Brief:
Lines before the one containing "Run the program with the play icon" are left out; return that line and every line after it exactly, through the end of the data below.

Provided records:
┄┄┄┄┄┄┄┄┄┄

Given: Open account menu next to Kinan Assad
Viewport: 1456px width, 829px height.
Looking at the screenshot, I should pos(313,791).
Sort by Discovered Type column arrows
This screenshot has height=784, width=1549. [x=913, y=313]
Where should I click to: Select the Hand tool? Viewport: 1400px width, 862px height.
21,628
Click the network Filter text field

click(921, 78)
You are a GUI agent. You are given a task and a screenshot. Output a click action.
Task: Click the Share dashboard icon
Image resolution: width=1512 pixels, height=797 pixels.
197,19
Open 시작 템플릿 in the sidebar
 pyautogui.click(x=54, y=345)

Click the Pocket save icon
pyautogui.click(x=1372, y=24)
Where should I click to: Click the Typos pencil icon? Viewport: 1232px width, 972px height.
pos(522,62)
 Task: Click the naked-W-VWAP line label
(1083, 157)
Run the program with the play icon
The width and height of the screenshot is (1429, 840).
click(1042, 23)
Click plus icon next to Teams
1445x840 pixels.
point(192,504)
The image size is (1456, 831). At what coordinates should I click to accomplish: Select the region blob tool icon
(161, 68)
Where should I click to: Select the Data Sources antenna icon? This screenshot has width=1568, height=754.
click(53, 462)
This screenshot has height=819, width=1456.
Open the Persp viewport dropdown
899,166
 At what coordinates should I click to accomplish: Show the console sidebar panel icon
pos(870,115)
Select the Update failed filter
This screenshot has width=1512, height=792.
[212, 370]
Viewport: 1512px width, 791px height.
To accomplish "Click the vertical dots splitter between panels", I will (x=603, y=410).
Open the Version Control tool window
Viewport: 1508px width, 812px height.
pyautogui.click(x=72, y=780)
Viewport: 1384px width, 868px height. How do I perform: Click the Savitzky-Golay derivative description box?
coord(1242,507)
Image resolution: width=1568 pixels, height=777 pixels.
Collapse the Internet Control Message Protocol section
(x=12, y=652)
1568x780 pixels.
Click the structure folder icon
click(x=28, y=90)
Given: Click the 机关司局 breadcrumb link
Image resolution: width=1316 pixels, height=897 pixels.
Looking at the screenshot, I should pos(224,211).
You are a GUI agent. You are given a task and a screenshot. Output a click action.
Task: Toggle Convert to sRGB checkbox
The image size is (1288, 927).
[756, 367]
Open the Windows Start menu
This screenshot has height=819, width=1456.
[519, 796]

┄┄┄┄┄┄┄┄┄┄

Reply:
Run the program with the play icon
The width and height of the screenshot is (1429, 840).
click(1042, 23)
Click plus icon next to Teams
1445x840 pixels.
point(192,504)
The image size is (1456, 831). At what coordinates should I click to accomplish: Select the region blob tool icon
(161, 68)
Where should I click to: Select the Data Sources antenna icon? This screenshot has width=1568, height=754.
click(53, 462)
This screenshot has height=819, width=1456.
Open the Persp viewport dropdown
899,166
 At what coordinates should I click to accomplish: Show the console sidebar panel icon
pos(870,115)
Select the Update failed filter
This screenshot has width=1512, height=792.
[212, 370]
Viewport: 1512px width, 791px height.
To accomplish "Click the vertical dots splitter between panels", I will (x=603, y=410).
Open the Version Control tool window
Viewport: 1508px width, 812px height.
pyautogui.click(x=72, y=780)
Viewport: 1384px width, 868px height. How do I perform: Click the Savitzky-Golay derivative description box?
coord(1242,507)
Image resolution: width=1568 pixels, height=777 pixels.
Collapse the Internet Control Message Protocol section
(x=12, y=652)
1568x780 pixels.
Click the structure folder icon
click(x=28, y=90)
Given: Click the 机关司局 breadcrumb link
Image resolution: width=1316 pixels, height=897 pixels.
Looking at the screenshot, I should pos(224,211).
You are a GUI agent. You are given a task and a screenshot. Output a click action.
Task: Toggle Convert to sRGB checkbox
The image size is (1288, 927).
[756, 367]
Open the Windows Start menu
This screenshot has height=819, width=1456.
[519, 796]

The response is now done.